Home>Articles>‘Back Off, Hypocrite,’ State Sen. Scott Wiener Tells President Over EPA Compliance Issues

Senator Scott D. Wiener. (Photo: Kevin Sanders for California Globe)

‘Back Off, Hypocrite,’ State Sen. Scott Wiener Tells President Over EPA Compliance Issues

‘We won’t be intimidated by this brazen political stunt,” Gov. Newsom says

By Katy Grimes, September 27, 2019 3:07 pm

Senator Scott Wiener (D-San Francisco) sent a message to President Donald Trump on Friday, after the Trump Administration notified California that it is not meeting its environmental standards:

 “Trump telling California it is not doing enough for the environment is like Harvey Weinstein telling someone they’re not doing enough to stop sexual harassment. California has the United States’ strongest clean water standards. Trump, by contrast, is rolling back clean water regulations. Back off, hypocrite.”

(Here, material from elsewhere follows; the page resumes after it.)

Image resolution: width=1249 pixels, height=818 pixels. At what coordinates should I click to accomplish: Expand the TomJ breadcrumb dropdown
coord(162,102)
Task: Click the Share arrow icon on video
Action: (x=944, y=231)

Trump Administration Environmental Protection Agency Administrator Andrew Wheeler recently accused the state of California of failing for decades to “carry out its most basic tasks under the Clean Air Act,” in a  recent letter to Mary Nichols, California Air Resources Board Chairwoman.

What is remarkable about this is that the EPA chief says California is dramatically out of compliance with basic clean air compliance procedures. Wheeler says that 34 million Californians are living in areas that don’t meet National Ambient Air Quality Standards, a far greater number than any other state.

Wheeler accused California of having 130 backlog of State Implementation Plans of how California planned to achieve and maintain air quality standards. Wheeler said this backlog goes back decades.

“Most of these SIPs are inactive and appear to have fundamental issues related to approvability, state-requested holds, missing information or resources,” Wheeler said in the letter to the California Air Resources Board.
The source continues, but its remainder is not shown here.